On January 28 bobsguide hosted a webinar on mapping the opportunities of insight-driven data management with participation from Adox Research and Asset Control, the data management technology firm.
A new generation of data management tools is moving beyond operational and IT efficiency to data exploration for the business user. In this webinar recent research findings and use cases on how firms are adopting insight-driven data management are covered.
Firms that adopt insight-driven data management are able to move beyond data collection and data mastering to servicing business users’ needs for data exploration and improving the speed and quality of decision-making.
It also enables them, perhaps more crucially than ever, to keep pace with increasingly data-intensive business processes.
Further, it lets them keep an eye on the potential for emerging technologies. The adoption of cloud and NoSQL technologies help organisations realize material efficiency gains as well as opening up their data for distribution and discovery to improve investment performance, shorten change cycles as well as manage risk and meet compliance goals.
But that is easier said than done, and requires a fair degree of explanation from the industry’s frontline. Here, Martijn Groot, VP of strategy at Asset Control, answers a number of audience-submitted questions from the webinar.
The webinar is now available on demand.
Q&A with Martijn Groot, VP of strategy, Asset Control.
How does the self-service model and the democratisation of data approach work alongside this vision?
They complement the insight-driven data management approach. Self-service effectively means providing users with direct access to a data mall. The reason for that is not only to speed up change cycles but also that in some cases users may not know in advance what they are looking for and need the tools to navigate and in some cases discover new relationships in the data.
How are these additional tools and capabilities change the way we deal with data regulations in different regions?
I don’t think these tools change the way we deal with these, they may make it easier to track permissions and make sure they are abided by. Different regions have different demands on data, primarily on customer and personal data. This may limit where data is stored and accessed. On top of that, access to certain data may be restricted due to stipulations in content license agreements. These can be observed through proper permissioning and entitlements in the solution.
What sort of artificial intelligence (AI) and machine learning (ML) are you seeing being planned or deployed?
I think there is a lot of experimentation and labbing going on at the moment so this is a bit open-ended. Certainly we see applications in improving the efficiency of data aggregation and cleansing by feeding back the human interventions as feedback into the rules. This is linked to RPA. Also on the process of valuation and proxying we see improvements. The real interest is in discovering actionable patterns for trading and investment decisions.
What controls would the panel recommend to ensure consistent use of master reference data across different lines of business - to ensure, for example that "Legal entities" are identified consistently?
There are many controls and business rules that can be linked to data sets, including checking against missing data, missing mappings in a cross-reference schedule, checking for duplicates and twilighting process to prevent stale information. In some cases, multiple sources can help build a fuller aggregate picture, but most important is to have clear cross-reference and accurate master reference data to draw from (industry sectors, industry taxonomies). Other than that, an effective feedback loop whereby the input from any user finding errors or gaps is channelled back into the data service is critical.
What regulatory challenges do you see coming up in the year ahead that could unsettle data management?
I think regulatory challenges have been both a driver to further develop data management solution as well as a strain on many existing data management infrastructures. I think in the coming years the implementation of FRTB is going to put a lot of demands both in terms of volumes as well as in terms of sourcing and preparation processes on data management solutions. Longer term I see the integration of alternative data sources, both for compliance purposes as well as for business enablement functions.
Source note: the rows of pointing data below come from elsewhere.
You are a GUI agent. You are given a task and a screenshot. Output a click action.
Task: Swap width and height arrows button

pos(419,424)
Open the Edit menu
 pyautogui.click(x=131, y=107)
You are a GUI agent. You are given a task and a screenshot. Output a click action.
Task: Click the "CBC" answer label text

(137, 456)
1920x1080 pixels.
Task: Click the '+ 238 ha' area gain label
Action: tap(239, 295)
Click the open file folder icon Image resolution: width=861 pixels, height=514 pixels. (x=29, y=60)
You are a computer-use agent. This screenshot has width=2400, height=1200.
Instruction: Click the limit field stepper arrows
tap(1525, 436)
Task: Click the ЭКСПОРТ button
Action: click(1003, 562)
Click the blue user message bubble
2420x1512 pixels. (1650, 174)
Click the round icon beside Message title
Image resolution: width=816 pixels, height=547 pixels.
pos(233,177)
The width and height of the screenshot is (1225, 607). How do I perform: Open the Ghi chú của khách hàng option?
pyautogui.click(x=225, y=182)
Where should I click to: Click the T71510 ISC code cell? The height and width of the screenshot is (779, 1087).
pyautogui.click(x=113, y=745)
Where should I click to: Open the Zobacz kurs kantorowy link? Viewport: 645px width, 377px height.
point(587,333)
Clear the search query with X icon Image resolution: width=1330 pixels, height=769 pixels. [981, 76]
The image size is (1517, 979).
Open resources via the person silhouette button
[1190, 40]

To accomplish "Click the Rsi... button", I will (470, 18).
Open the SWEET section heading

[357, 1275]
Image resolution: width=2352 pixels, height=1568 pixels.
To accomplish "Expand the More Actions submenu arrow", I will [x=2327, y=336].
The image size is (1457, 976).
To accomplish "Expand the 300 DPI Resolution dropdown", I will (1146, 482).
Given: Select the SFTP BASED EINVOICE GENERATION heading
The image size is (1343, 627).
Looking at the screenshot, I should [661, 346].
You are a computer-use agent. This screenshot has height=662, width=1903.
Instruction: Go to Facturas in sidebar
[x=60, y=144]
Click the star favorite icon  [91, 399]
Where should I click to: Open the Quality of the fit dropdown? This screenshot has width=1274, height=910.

What segments of the market would you say struggle the most with data management capabilities?
I see several areas that can benefit from using more data management capabilities. One is that part of post-trade that looks after asset servicing, eg handling corporate actions where there is enormous variety in the data, as well as tax information. Another one is the mid office and valuation where many sources need to be integrated for eg Prudent Valuation and more historical data combined with traded prices needs to be provided for FRTB.